→ **EXTRACTED ENTRIES**
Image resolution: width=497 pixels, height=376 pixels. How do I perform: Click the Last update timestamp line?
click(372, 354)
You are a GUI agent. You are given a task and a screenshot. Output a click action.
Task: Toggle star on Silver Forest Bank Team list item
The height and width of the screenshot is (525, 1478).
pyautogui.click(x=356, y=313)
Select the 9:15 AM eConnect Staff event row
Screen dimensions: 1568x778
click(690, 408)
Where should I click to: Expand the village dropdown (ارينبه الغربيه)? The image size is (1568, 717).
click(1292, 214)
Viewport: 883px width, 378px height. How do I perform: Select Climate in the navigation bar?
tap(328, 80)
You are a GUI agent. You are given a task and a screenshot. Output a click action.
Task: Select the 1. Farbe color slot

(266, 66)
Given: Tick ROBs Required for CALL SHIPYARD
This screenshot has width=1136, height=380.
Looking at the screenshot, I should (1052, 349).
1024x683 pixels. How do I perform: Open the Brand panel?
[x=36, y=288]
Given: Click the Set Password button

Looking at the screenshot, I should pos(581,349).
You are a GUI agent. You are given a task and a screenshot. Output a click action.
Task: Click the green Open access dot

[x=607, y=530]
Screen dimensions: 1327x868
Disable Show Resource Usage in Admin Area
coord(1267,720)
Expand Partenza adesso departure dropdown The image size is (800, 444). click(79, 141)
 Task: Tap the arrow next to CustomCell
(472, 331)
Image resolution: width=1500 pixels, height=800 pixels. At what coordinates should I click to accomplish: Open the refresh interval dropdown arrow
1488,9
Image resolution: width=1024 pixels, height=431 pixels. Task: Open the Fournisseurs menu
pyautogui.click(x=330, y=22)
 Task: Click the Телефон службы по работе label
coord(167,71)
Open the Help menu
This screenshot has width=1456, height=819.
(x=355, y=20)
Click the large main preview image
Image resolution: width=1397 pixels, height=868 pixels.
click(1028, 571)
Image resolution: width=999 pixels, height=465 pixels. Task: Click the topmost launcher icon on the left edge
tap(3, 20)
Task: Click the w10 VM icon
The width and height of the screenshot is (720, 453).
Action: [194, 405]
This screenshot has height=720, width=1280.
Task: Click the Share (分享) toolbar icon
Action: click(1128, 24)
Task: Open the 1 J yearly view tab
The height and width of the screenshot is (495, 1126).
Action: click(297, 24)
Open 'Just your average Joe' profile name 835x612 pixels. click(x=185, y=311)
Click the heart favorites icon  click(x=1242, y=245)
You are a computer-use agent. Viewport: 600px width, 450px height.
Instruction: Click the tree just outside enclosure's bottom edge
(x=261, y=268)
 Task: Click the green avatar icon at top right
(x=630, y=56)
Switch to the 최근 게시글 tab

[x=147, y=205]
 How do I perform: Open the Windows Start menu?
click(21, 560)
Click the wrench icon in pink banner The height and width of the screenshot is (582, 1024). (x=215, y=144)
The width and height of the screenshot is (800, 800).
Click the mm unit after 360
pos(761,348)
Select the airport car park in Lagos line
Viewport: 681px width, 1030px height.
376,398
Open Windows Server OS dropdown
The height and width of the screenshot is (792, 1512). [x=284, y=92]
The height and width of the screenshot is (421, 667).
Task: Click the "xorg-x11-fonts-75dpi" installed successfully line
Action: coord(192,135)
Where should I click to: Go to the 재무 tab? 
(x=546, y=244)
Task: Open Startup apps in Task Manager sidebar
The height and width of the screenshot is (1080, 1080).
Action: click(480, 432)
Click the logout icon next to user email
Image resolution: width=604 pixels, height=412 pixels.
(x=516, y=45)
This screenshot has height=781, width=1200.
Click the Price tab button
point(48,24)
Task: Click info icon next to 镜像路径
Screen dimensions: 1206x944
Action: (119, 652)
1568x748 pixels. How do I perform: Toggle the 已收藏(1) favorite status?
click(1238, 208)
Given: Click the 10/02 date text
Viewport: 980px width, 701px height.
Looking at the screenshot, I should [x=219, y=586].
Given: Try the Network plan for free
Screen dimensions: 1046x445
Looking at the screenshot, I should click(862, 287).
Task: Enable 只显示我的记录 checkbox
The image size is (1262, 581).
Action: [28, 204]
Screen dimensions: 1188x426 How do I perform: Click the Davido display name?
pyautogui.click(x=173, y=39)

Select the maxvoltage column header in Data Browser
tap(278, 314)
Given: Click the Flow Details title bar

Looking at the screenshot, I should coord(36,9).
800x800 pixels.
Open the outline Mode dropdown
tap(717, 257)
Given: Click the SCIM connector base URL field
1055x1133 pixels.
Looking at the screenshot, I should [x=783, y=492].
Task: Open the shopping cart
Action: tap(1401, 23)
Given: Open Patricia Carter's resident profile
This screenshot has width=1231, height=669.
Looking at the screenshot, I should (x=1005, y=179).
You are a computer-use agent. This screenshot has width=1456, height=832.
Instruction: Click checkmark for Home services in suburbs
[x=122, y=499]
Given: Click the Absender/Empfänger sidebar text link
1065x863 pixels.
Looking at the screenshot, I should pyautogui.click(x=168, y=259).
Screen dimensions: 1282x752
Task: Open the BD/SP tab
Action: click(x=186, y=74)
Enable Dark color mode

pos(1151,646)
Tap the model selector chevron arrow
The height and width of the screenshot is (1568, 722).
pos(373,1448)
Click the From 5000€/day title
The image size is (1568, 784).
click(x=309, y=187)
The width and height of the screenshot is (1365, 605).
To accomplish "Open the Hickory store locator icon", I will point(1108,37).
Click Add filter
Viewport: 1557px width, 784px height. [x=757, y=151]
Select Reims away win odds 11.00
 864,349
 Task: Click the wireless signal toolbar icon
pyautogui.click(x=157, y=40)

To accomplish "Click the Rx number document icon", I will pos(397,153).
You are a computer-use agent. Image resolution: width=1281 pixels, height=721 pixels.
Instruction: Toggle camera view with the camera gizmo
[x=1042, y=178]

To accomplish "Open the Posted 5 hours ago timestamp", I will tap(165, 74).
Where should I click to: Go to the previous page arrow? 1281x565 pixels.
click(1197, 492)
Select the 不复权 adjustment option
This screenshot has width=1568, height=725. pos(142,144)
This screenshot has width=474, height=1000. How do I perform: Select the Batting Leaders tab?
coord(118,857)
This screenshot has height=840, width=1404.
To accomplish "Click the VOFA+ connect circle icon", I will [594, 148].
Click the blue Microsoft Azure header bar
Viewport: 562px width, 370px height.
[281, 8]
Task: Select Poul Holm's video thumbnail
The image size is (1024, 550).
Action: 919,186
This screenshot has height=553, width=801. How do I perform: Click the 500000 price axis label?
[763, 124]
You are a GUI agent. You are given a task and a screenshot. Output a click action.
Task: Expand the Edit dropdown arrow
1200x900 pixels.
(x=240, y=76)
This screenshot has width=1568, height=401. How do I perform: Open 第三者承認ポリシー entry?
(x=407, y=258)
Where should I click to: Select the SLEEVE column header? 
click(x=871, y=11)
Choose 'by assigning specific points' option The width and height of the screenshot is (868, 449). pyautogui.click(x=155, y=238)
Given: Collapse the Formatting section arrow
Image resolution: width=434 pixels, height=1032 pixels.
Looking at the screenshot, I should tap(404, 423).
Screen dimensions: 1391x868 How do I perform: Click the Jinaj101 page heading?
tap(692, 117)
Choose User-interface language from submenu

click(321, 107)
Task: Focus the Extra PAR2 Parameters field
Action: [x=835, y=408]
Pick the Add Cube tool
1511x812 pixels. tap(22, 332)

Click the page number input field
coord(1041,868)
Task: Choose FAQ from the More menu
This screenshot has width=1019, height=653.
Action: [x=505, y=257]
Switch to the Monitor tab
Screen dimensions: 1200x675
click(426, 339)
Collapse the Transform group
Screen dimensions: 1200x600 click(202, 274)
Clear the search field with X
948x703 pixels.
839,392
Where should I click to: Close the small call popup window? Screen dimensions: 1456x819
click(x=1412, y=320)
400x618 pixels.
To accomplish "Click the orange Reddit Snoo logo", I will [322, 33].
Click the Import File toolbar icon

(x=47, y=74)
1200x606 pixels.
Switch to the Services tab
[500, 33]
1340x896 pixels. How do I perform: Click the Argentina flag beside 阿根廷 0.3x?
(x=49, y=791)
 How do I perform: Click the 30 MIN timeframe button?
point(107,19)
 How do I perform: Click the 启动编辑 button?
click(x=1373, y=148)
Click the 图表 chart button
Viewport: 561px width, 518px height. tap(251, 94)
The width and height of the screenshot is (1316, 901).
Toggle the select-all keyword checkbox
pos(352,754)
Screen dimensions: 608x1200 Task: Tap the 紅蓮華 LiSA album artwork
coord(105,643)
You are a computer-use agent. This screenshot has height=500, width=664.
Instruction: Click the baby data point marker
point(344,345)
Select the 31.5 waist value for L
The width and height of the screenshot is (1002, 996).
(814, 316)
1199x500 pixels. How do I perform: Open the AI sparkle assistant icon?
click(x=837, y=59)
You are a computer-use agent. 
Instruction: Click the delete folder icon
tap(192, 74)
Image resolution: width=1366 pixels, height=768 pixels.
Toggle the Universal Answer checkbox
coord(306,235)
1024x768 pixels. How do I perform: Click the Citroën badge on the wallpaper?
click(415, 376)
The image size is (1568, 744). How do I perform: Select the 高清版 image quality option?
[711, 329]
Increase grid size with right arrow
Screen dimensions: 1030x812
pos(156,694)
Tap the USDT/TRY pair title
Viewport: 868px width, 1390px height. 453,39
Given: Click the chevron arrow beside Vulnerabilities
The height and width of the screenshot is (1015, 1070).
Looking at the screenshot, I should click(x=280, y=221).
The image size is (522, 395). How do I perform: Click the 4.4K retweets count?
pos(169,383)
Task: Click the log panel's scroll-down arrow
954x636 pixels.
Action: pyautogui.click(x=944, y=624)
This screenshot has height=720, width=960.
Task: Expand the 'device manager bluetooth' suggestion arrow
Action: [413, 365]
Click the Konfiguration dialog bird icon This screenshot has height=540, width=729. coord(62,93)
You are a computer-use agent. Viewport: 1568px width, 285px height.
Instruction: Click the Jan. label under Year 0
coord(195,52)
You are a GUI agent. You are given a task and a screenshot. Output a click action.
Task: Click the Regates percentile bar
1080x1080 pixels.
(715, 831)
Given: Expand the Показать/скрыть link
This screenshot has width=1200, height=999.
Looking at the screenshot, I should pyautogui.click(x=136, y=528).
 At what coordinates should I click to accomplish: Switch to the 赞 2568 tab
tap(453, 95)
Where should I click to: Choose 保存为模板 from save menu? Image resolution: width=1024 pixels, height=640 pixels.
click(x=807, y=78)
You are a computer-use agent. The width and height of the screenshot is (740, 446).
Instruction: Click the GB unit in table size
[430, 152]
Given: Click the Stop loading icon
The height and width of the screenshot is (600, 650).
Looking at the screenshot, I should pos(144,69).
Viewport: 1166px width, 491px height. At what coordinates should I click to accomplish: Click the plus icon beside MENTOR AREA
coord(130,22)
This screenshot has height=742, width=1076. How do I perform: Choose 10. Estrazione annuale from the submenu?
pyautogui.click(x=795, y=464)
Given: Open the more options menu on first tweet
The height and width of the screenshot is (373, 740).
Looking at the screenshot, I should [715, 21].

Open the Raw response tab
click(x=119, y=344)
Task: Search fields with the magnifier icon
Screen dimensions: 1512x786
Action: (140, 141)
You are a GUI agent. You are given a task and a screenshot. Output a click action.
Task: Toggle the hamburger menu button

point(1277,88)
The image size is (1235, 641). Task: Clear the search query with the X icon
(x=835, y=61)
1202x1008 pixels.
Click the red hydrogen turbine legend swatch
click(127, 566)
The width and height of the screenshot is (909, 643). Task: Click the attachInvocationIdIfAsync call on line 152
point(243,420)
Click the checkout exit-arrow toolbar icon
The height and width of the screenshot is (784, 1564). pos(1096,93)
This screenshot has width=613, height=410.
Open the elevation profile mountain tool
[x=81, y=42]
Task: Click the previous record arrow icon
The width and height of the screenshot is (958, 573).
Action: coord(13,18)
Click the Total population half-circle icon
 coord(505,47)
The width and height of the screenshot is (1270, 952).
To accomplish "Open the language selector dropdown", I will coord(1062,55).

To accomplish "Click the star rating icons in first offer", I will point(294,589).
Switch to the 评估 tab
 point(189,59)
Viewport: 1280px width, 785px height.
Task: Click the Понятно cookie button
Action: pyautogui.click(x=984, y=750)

→ **WHAT NEEDS TO BE DONE**
Exactly repeat the lines above, from the opening line through the one with "Task: Toggle star", and include nothing else.

→ **RESPONSE TO THIS TASK**
Image resolution: width=497 pixels, height=376 pixels. How do I perform: Click the Last update timestamp line?
click(372, 354)
You are a GUI agent. You are given a task and a screenshot. Output a click action.
Task: Toggle star on Silver Forest Bank Team list item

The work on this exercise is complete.